It’s time for Hollywood to get jealous that an ordinary doof like myself came up with these and doesn’t intend to share them, at least not for free:
The Santa Connection
Comedy. A secret agent must disguise himself as Santa and win over the kids in a suburban home in order to diffuse a bomb and foil terrorists. A typical gag will be how he tries to keep the kids from hurting themselves with laser-emitting candy cane gadgets they playfully pull from his bag. Robin Williams will be the secret agent.
Jesus Project X
Action. Having unraveled the science behind the miracles performed by Jesus, scientists develop a device that can heal blindness, deafness, and leprosy. But a certain dark organization calling themselves ‘The Pharisees” steals the device and kidnaps the chief scientist.

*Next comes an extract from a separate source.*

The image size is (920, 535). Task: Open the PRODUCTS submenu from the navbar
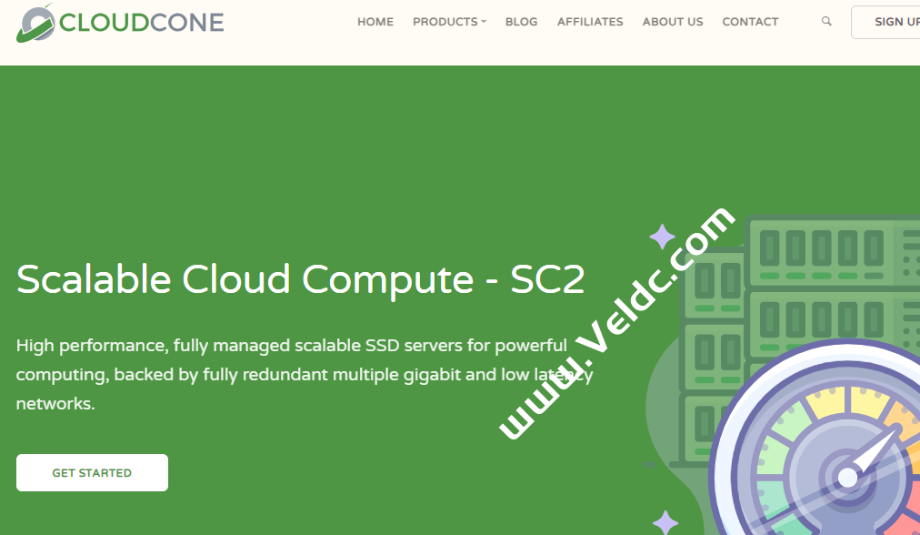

It’s up to a single retired law enforcement officer to solve the mystery. Not sure yet who I want to star in this, but I think I want him to be black.
It Happened Beneath the Mistletoe
Romance. It will star Sandra Bullock and it will last a full two hours, which will be two hours longer than most male viewers will like. Since they’ll all be coerced into watching with their girlfriends I’m not worried in the slightest that profits might not outstrip production costs.

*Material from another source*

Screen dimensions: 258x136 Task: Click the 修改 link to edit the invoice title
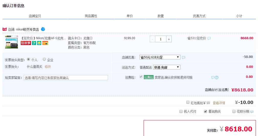click(48, 67)
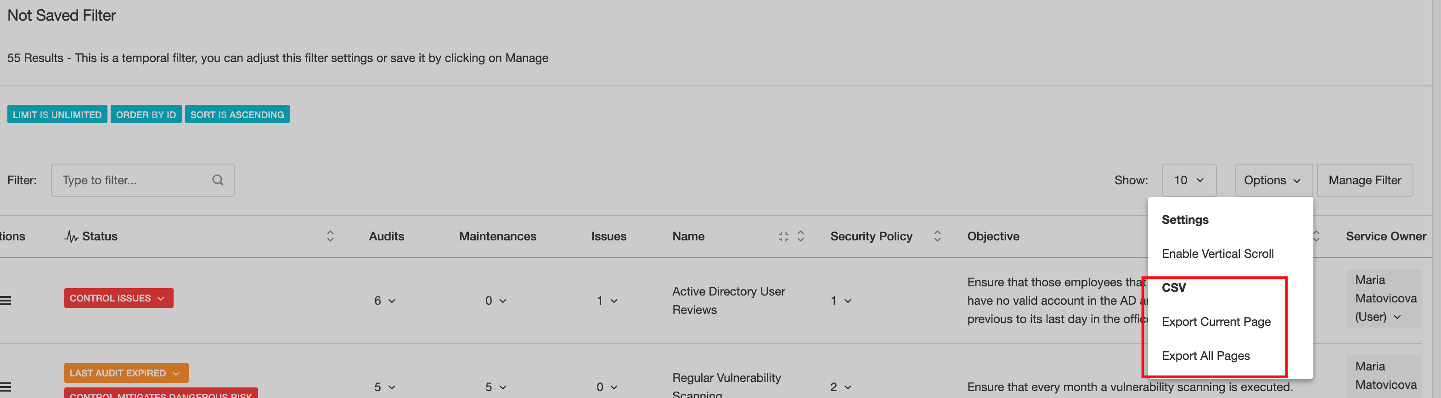
Task: Open row menu icon for Active Directory row
Action: [6, 301]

Horror. Teenagers pass around a Christmas music box with a curse–anyone who listens to the music box will die in exactly 12 days of Christmas.

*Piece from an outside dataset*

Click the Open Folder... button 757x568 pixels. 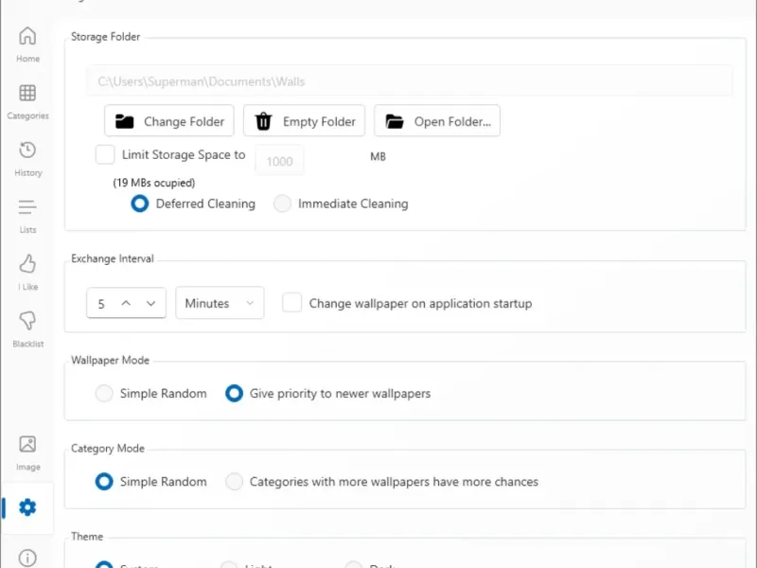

Disney’s The Last Reindeer
Animation. It will totally suck compared to Bambi (and that’s compared to Bambi!), but nobody can remember Bambi so I’m sure it will do just fine.
While Shepherds Watch
A crime murder drama thing or something. Haven’t worked out more than that but I’m sure it will be a box office smash if I can just get the right cast.
No idea what happens in this one, but I want Eddie Murphy to star in it.
Well that should be enough to get Hollywood lapping at my tail. They may beg me, bribe me, intimidate me, conspire not to nominate me for Oscars, but I won’t let them have these gems. NEVER! Ohohohoho!